There is nothing highly imaginative about engineering economic growth by having recourse to such expenditure. The fact is that, in the absence of structures that would have made the economy resilient on its own if it had a developed a broader base of production in past years, it is normal for the government to inject expenditures of the sort to keep up economic activity. Of course, there are limits to this kind of action insofar as there are limits to the amount of debt governments can go on raising to fund expenditures in excess of the revenues they are able to raise. When reasonable parameters are exceeded in this respect, you have cases like the current Greek and Italian debt crises. This means that while you can hold out in the short term by having recourse to substantial public expenditures, the long run will still require a solid re-engineering of the economy’s base of production and its external market outreach, for things not to get into serious imbalance at some time or other.

This is where, we believe, the government is looking out for more and reliable outposts for sustaining economic growth. If we do manage to link up successfully with the new regional and non-regional centres currently experiencing growth as well as having a potential for future growth, we will have set down a reliable foundation for the future, something that has been eluding us unfortunately for a long number of years. To become a regional hub in the diverse areas as enunciated in the budget requires a good amount of prior groundwork. You have to have an established record as a first mover of change in those businesses you want to attract to your shores, at least on a regional basis. In other words, Mauritius has to carve for itself a more favourable position than any other location in our part of the world for investors to really gravitate around us. We have a number of ‘acquis’ in this respect such as a reputation for good governance, rule-of-law, business-friendliness and high regard for regulation, etc., but these things have to be publicly manifested from time to time to draw attention to your good credentials.

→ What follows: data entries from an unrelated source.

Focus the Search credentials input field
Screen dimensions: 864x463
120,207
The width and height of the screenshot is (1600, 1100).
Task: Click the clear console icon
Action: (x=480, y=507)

It is fair enough to throw up a few good things left and right so as to keep up support and project a socialist image, on the one side, while yielding to pressures for reversing less than one-year-old measures like the capital gains tax and tax on dividends, on the other, if only to get tensions out. One would have rather wished that it would have been far better, in terms of the old cliché, “to teach the man how to fish instead of giving him a fish from time to time”. It would also have been consistent with past practices in matters of taxation by not making fiscality look like something that can be toyed with at will. In terms of fiscal inflexibility, it may be recalled that, unlike the unexplained relinquishment of the tax on capital gains and on dividends from one budget to the next, there was no going back on the NRPT and similar taxes until after the change of government took place.

A budget is important if it sets out clear direction about what policy is going to be like. This year’s budget does not break from the general tendency of the government to support growth. Does it go deep enough to indicate future avenues that will be groomed up to help the economy fight its way out in the prevailing difficult international environment? One is not quite sure about this. It does tackle the immediate fears arising from the prevailing economic uncertainty by employing a reserve of instruments to create hope about some amount of inclusiveness on the way forward. It does not go the further step to show that it has identified with sufficient vision and clarity the lines of production Mauritius will sit upon in the time to come. It would serve a useful purpose to formulate through general discussion or otherwise the actions we need to prioritize to give better depth to our economic pursuits of the future.